The essays in this book investigate the analytical concept of net criticism
and its strategic implementation called 'tactical media.' The concept of
tactical media has been developed to describe the new circumstances of
alternative or independent initiatives which have grown away from previous
oppositional or subcultural contexts into a vibrant, global new media
culture, intervening with the technology itself. Internet is not just a
tool. Tactical media, such as community networks, mailinglists, independent
media centers, art servers, temporary media labs are not to be marginalized
to the fringes of a business-dominated Internet. These cultural membranes
have both initiated and responded to new hard-and software applications,
have developed collaborative artistic interfaces, and have thoughtfully
assessed the social consequences of globalization.

Both net criticism and tactical media are analyzed as precise sensors of
cultural conditions in the digital age. Net criticism should not so much be
defined as yet another emerging discipline with literary criticism and
cultural studies as its predecessors, but rather it is described as a
collaborative form to create networked discourses in which theory and
practice, code and content, reflection and production, interface design and
network architecture are closely intertwined.

Written in reflexive relationships with the development of these fields, the
 essays here were developed within a worldwide diversity of social and
artistic networks. To stress the importance of intercultural collaboration
in the field of techno-culture three travelogues were included, describing
the global impact and diversity of the emerging Internet culture. In
Albania, Europe's poorest and most isolated country, new media are used by
NGOs and artists. In Taiwan, with the September 1999 earthquake as a
pretext, cultural politics of the Internet were being discovered, while in
Delhi (India) a new media center explores free software, public access and
Hindi interfaces, mapping the social and cultural use of technology beyond
the official rhetoric of 'digital divide.'

The concepts do not merely reflect on new media from an outsider's
perspective, nor do they intend to represent a particular (alternative)
lifestyle. They are written with a passionate commitment to media theory,
building on more than a decade of new media experience, with the certainty
that "ideas do matter" (Joseph Weizenbaum).
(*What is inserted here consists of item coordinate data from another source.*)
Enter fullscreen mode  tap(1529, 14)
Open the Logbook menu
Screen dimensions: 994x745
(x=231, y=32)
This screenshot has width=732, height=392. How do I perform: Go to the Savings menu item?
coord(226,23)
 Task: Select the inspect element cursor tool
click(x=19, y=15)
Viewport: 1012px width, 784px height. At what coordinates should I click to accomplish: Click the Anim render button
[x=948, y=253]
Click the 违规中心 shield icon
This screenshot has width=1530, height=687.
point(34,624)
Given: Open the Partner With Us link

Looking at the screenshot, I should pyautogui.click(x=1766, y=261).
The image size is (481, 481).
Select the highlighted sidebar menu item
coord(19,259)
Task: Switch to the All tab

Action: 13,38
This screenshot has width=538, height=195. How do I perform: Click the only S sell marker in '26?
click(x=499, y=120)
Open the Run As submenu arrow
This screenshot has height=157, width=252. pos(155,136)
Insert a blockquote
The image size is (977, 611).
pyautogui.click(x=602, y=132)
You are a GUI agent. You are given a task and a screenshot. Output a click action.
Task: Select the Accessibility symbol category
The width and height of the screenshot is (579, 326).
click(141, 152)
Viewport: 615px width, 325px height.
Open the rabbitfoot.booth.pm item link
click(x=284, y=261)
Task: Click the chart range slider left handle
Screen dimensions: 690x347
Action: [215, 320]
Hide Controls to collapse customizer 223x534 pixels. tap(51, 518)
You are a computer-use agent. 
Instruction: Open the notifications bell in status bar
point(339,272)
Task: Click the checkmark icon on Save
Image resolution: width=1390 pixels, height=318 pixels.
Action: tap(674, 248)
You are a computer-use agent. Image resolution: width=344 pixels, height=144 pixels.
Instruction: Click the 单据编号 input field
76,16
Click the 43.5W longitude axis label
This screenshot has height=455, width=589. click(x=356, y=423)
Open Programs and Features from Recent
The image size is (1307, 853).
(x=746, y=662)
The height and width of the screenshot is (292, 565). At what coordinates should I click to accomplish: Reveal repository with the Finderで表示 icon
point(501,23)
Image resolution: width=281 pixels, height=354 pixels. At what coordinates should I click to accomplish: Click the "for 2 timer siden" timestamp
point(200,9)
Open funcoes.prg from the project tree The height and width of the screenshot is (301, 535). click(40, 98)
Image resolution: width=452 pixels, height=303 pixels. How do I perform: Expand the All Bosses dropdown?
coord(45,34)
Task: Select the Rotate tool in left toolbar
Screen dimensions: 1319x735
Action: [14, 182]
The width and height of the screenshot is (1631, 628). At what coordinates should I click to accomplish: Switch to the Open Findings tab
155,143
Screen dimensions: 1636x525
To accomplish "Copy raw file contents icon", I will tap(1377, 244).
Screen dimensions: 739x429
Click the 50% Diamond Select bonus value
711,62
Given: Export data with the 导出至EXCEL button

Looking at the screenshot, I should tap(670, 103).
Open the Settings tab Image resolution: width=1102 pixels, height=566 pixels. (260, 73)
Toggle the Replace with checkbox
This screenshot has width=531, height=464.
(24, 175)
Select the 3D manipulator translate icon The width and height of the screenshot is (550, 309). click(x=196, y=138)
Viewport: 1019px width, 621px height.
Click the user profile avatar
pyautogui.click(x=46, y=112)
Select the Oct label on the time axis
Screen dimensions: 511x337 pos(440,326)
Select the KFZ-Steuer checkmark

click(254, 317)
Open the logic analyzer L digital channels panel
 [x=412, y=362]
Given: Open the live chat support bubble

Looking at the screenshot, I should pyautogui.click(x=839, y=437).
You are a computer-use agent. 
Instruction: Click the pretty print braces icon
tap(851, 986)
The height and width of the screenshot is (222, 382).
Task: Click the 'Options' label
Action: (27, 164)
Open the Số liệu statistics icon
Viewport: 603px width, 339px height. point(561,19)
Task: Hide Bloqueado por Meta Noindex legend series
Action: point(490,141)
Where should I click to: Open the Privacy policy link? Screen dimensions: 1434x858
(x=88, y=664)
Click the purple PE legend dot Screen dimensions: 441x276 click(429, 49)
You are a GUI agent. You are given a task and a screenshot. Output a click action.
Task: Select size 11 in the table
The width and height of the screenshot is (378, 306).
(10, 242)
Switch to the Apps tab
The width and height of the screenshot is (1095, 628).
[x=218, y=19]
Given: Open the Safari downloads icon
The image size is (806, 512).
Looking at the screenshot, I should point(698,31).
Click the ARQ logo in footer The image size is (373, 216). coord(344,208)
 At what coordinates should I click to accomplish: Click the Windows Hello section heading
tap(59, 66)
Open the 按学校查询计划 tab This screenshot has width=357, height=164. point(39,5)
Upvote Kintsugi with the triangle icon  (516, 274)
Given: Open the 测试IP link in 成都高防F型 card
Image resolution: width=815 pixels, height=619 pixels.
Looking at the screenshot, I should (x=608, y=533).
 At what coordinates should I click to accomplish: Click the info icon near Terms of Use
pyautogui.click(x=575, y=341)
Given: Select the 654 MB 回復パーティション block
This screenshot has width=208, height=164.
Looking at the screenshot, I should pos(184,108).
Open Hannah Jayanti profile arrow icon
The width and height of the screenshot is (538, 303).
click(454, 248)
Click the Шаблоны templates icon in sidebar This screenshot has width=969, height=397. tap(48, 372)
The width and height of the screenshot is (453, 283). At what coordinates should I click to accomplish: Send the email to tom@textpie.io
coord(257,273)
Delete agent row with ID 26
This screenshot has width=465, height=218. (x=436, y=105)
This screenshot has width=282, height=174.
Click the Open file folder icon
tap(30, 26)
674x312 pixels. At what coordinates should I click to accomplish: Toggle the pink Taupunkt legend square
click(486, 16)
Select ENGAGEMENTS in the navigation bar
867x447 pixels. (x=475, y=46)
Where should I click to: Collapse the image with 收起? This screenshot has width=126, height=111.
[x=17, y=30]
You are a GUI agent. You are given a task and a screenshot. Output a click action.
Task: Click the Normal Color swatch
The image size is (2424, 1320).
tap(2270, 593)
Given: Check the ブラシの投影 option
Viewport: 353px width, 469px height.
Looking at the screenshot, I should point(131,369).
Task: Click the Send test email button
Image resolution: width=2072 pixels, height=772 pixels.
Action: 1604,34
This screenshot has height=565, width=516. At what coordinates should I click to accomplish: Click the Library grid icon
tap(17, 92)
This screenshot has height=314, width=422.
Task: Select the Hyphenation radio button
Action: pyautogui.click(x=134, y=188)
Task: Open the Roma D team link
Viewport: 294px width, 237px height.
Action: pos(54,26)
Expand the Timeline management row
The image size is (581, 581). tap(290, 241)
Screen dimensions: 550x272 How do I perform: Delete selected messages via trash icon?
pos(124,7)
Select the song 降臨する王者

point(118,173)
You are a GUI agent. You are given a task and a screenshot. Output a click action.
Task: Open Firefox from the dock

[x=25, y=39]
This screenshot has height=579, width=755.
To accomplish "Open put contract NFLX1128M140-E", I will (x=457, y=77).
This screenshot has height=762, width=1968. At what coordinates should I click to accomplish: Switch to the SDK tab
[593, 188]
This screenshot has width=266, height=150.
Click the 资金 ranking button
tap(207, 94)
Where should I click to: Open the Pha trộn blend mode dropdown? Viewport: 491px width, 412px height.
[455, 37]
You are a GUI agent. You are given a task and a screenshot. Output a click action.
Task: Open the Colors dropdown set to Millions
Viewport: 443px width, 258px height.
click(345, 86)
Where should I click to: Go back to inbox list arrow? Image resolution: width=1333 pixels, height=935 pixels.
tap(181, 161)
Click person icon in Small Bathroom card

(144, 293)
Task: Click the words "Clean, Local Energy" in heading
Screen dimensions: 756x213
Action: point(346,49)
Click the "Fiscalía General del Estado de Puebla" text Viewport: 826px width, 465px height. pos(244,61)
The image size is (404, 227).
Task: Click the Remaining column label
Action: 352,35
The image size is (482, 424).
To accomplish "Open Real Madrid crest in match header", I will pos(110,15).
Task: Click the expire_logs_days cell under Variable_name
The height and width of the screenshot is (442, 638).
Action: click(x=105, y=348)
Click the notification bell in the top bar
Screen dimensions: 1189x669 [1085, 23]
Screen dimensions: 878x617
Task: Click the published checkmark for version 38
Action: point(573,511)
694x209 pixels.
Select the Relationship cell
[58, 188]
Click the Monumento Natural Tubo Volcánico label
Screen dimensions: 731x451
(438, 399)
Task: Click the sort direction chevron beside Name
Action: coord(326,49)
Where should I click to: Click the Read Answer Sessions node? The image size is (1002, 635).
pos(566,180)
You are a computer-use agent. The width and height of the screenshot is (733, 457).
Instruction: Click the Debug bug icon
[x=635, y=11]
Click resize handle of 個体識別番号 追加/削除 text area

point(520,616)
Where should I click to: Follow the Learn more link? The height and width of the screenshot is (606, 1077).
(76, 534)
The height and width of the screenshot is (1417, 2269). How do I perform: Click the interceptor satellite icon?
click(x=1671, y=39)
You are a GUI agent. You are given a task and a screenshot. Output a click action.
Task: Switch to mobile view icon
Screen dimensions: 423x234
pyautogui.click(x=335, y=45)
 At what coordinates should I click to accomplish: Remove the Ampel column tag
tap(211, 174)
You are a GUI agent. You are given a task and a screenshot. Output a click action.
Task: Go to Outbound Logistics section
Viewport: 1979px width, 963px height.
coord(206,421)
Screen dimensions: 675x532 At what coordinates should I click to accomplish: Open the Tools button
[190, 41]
Some of the topics and issues raised in Dark Fiber: the erosion of e-mail,
meet the virtual intellectual, the rise of NGOs and the Soros networks,
bandwidth for all, the rise and fall of dotcommania, the dawn of techno
mysticism, the search for sustainable social networks, the fight for a
public Internet time standard, net activist strategies from
counter-information to electronic civic disobedience, testing the boundaries
of mailinglist culture and the art of collaborative text filtering.